Gladbach prayer room
In the annex of the house Abteiberg 4 the Jewish community built a prayer room. It was the residence of the community leader Joseph Cahn. With his appointment as headman in 1809, Jewish life in Gladbach began to organize. As head of the community, Cahn was responsible, among other things, for the possibility of conducting religious services. Therefore, it is obvious that shortly after his appointment he provided the congregation with the premises in his house.
Jewish cemetery Wanlo
The Jewish cemetery between Wickrath and Wanlo was probably occupied during the 19th and 20th centuries. The estimated 721m² burial area was fully occupied when the site was acquired by a farmer in 1939 and leveled. The leveled burial ground is no longer recognizable as such today. Gravestones are not preserved.
On site, a memorial stone on the field path between Stahlenend and Hochneukircher Weg reminds of the former Jewish cemetery.
The site is now a registered ground monument.
Jewish cemetery Wickrath
The Jewish cemetery "Roßweide" was established in the 1840s. It replaced an older Jewish cemetery in Wickrath, the exact location of which can no longer be determined today. The burial ground also served Jews from Wickrathberg, Beckrath and Henrath as a final resting place.
The first burial took place here in 1845, the last in 1942.
Jewish cemetery Rheindahlen
The Jewish Cemetery is located in the Rheindahlen district of Mönchengladbach (North Rhine-Westphalia) on Hardter Straße and is located directly opposite the former municipal cemetery, which is now a park. It replaced an older Jewish burial ground "am Jüddeberg", which was leveled in 1954.
The former burial ground on Hardter Straße has a size of 381 m². Due to repeated desecrations during the Nazi era and the theft of several gravestones, the original state of occupancy can no longer be traced today.
Jewish cemetery "Am Düvel
The Jewish cemetery "am Düvel" is located in today's district of Giesenkirchen-Schelsen. It is located directly in the triangle where the Konstantinstraße meets the Mülforter Straße and continues in the Liedberger Straße.
The cemetery was occupied in the period from 1876 to 1902. It is amazing that the small Jewish community in Giesenkirchen-Schelsen had its own, albeit with 474 m² quite small, burial ground. A total of nine gravestones have been preserved. During the National Socialist rule, no further gravestones seem to have been removed.
Jewish cemetery Odenkirchen
In 1840 the cemetery was established at the lower Kamphausener Straße. The 881 m² large area can hardly be seen from the outside today. The cemetery replaced an older Jewish cemetery in Odenkirchen. This is said to have been located nearby at the Hohlweg on the side of the Kölner Straße. The burial area of the cemetery is divided into two parts.
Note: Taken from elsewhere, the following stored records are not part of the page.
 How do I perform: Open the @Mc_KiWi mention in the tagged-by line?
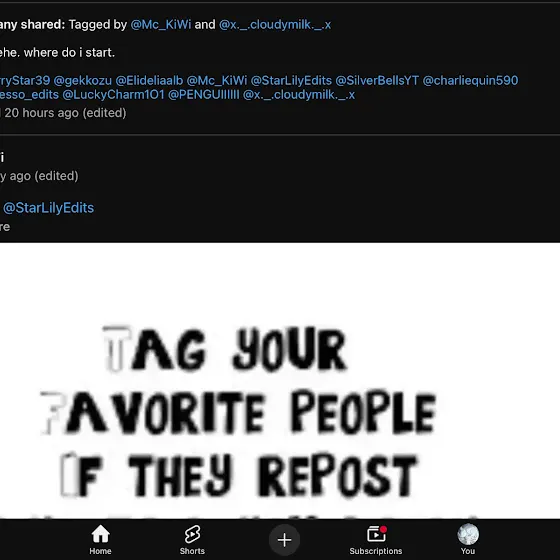pyautogui.click(x=161, y=25)
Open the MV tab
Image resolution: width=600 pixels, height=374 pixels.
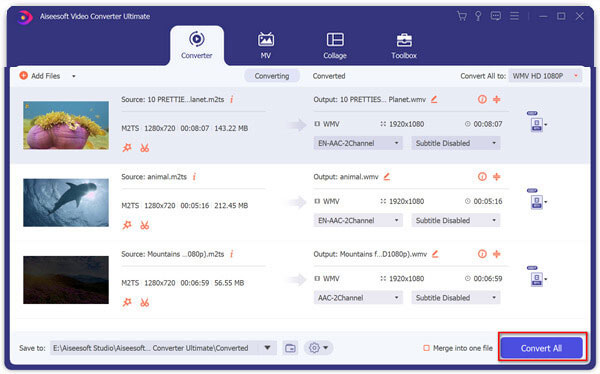(x=266, y=46)
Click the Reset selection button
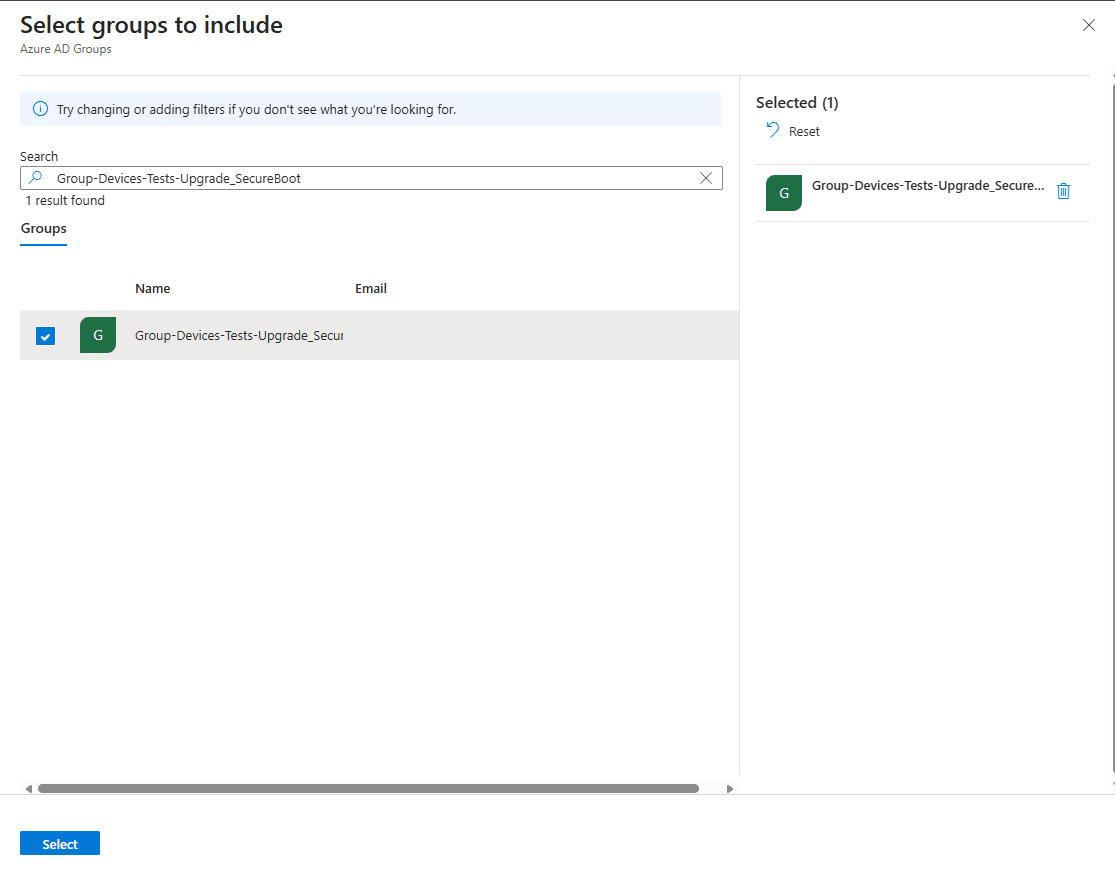 [x=793, y=131]
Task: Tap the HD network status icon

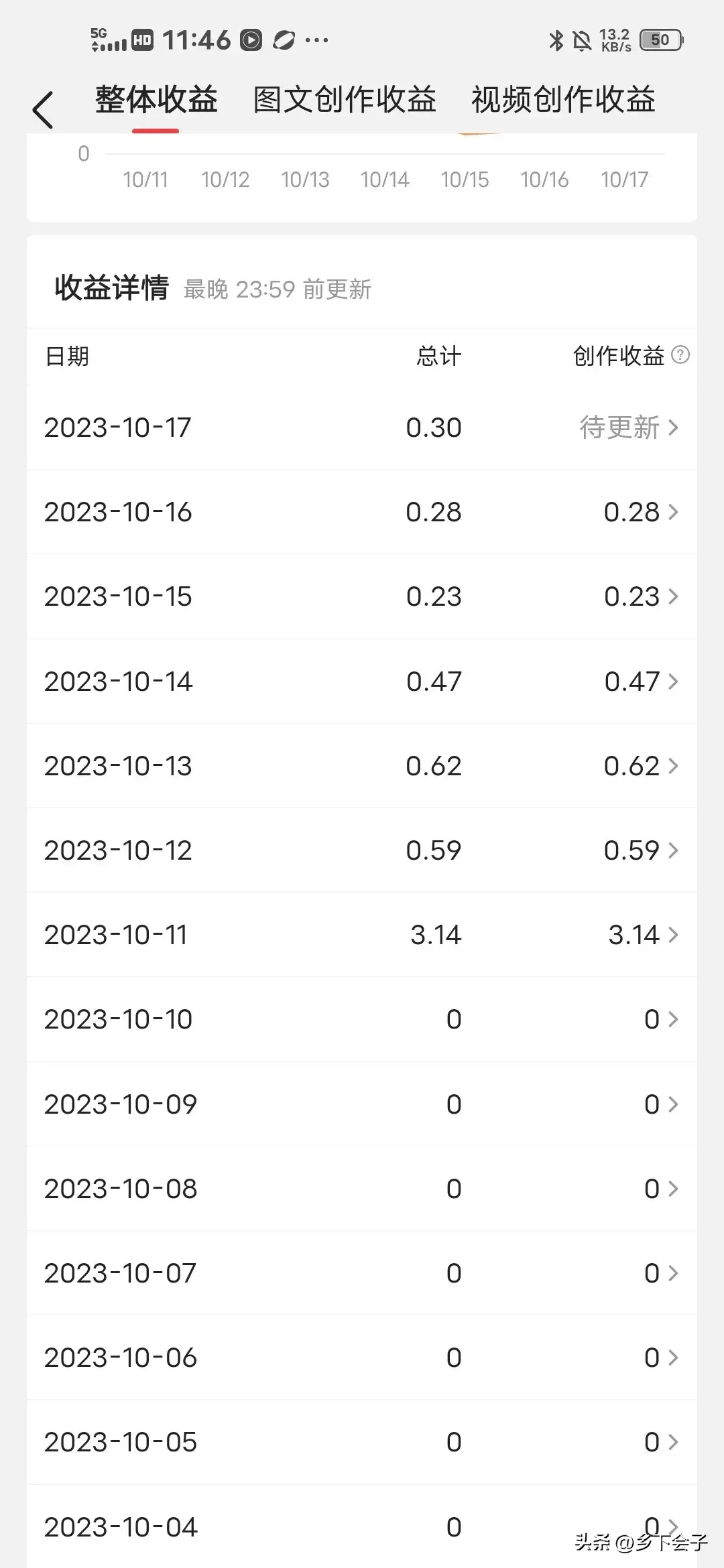Action: pyautogui.click(x=142, y=40)
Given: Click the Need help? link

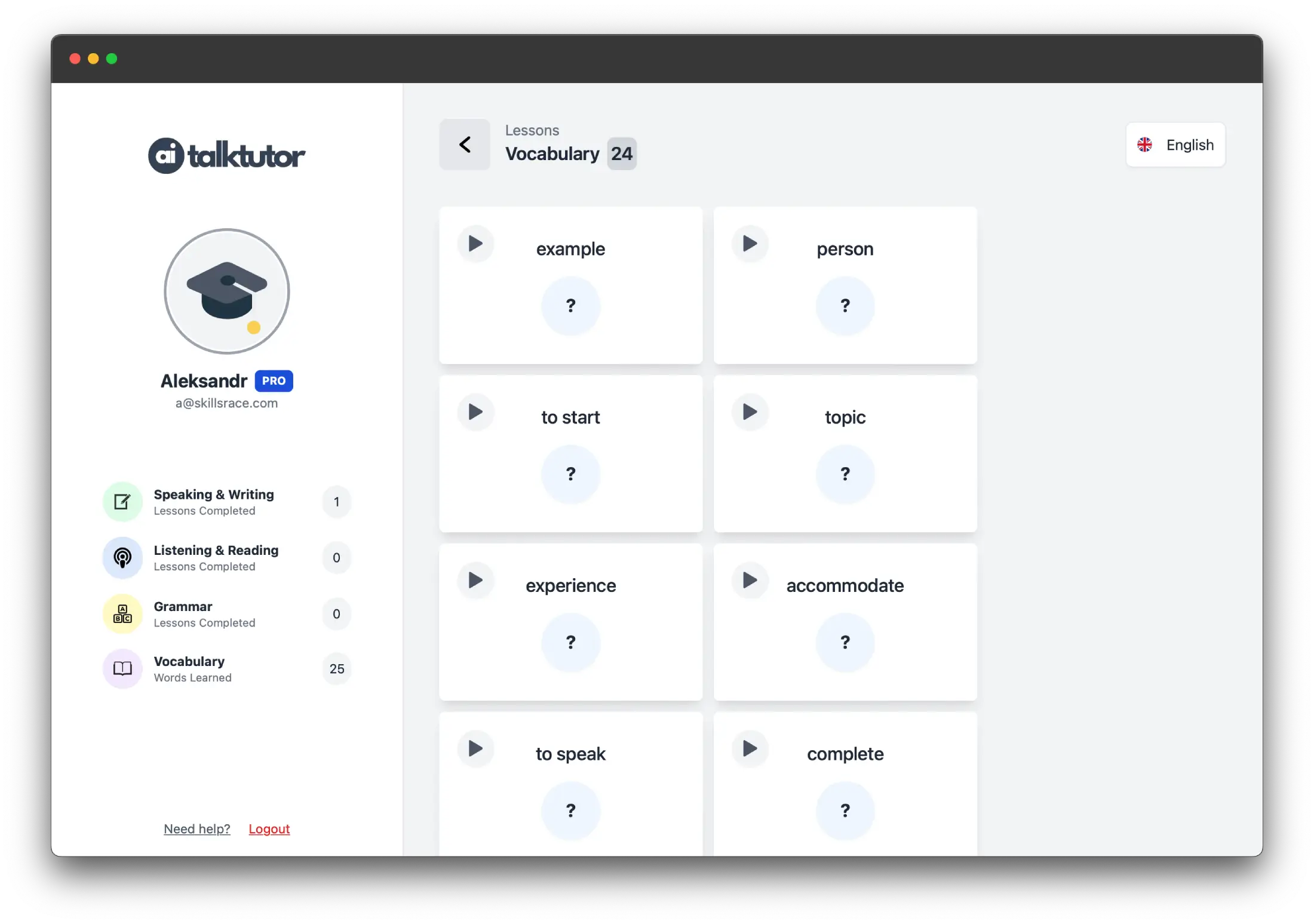Looking at the screenshot, I should click(197, 828).
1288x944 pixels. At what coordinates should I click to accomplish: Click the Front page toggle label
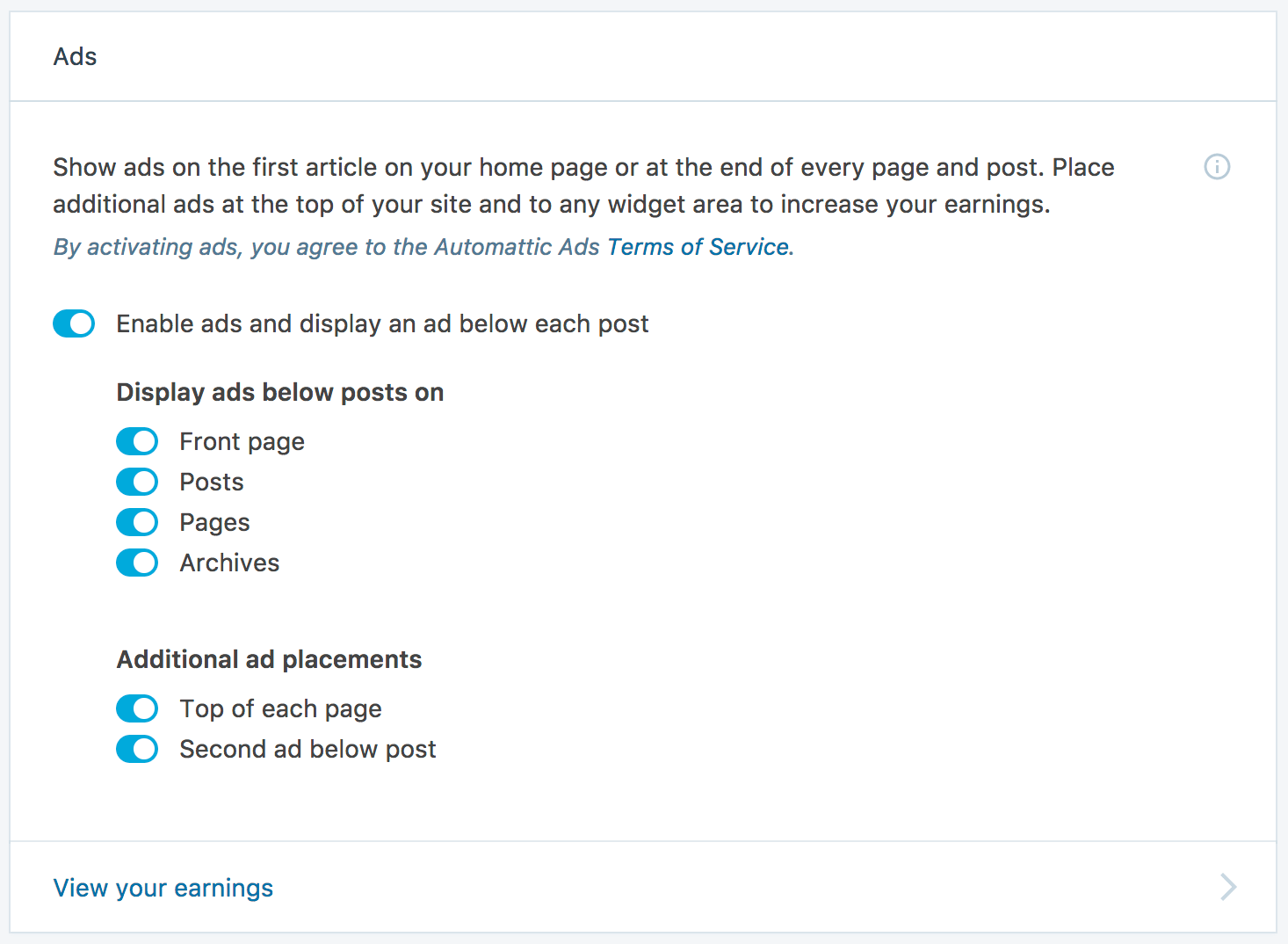point(242,441)
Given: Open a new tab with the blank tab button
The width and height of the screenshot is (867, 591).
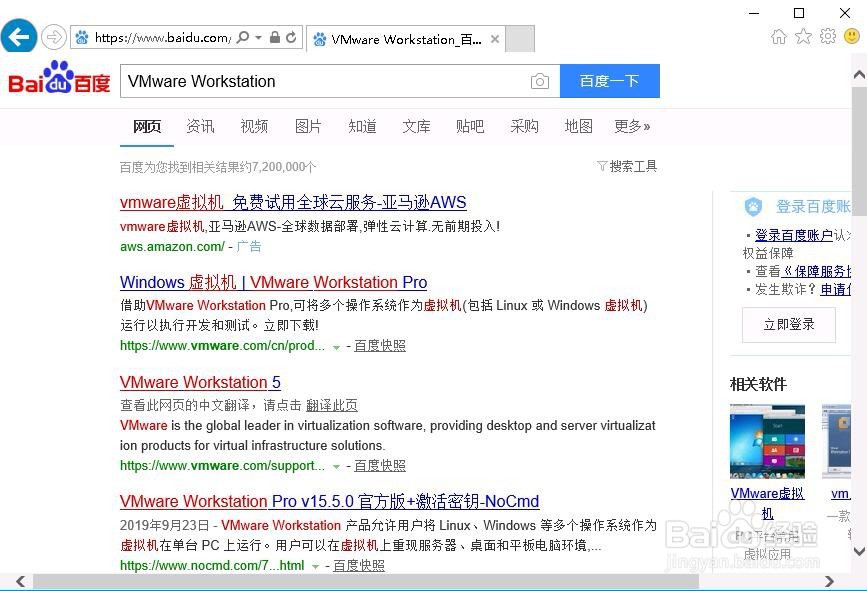Looking at the screenshot, I should pos(520,38).
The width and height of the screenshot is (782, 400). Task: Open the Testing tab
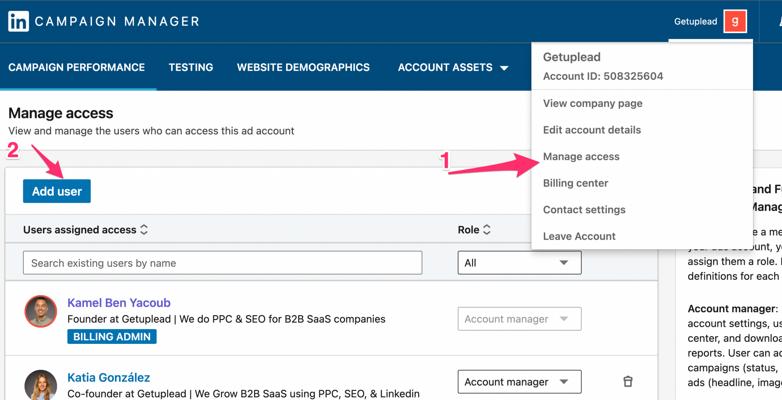[190, 68]
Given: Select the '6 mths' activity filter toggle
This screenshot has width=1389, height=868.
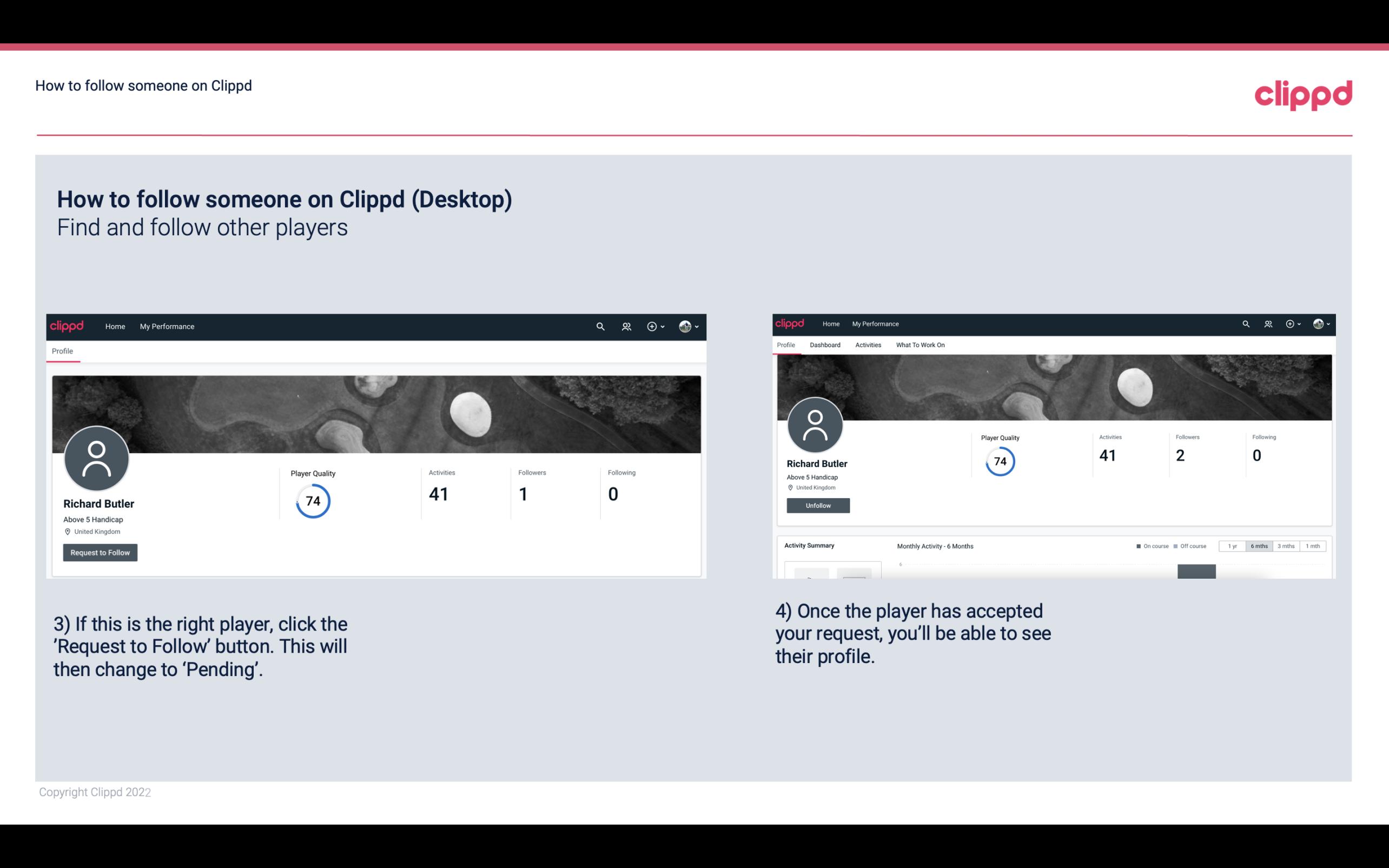Looking at the screenshot, I should point(1258,546).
The older part is not on the right side of the entrance. Here people were buried until the end of the 1880s. The younger part of the cemetery was used for burials from 1890 until about 1950. After that the cemetery was declared closed.
Jewish cemetery Rheydt
The site of the present Jewish cemetery on Eifelstraße was acquired in 1832 by Heinrich Stern. This was not in his capacity as head of the Jewish community, but for private purposes.
Slowly, the Stern family made parts of the property available to the community as burial grounds. These parts of the land were transferred to the community as property.
Before that, until 1836, a small burial ground had been used in the same part of the village, which was called the "Judenkirchhof aufm Heydberg" in 1782. It was located at the end of today's Watelerstraße.
Jewish cemetery Gladbach
The Jewish Cemetery is located on Hügelstraße in the Westend district of Mönchengladbach (North Rhine-Westphalia) and is the largest preserved cemetery in the urban area of today's Mönchengladbach.
In 1841, the Jewish community acquired the land with an abandoned gravel and sand pit from the merchant Busch. The land acquisition replaced an older cemetery, which must have been located nearby, but can no longer be located. The oldest surviving gravestone is dated 1875 (first burial 1841).
NS Documentation Center Villa Merländer
The villa at Friedrich-Ebert-Strasse 42 was built in 1924/25 for the silk merchant Richard Merländer (born 1874 in Mülheim/Ruhr). The architect was called Friedrich Kühnen.
Richard Merländer was a bachelor and lived with his staff in the peculiarly designed building. Because of his Jewish origin, he was persecuted by the National Socialist state after 1933. He had to give up his shares in the company, and his middle-class existence was destroyed. He was forced to sell his house. Instead, he had to move into a "Judenhaus" in 1941.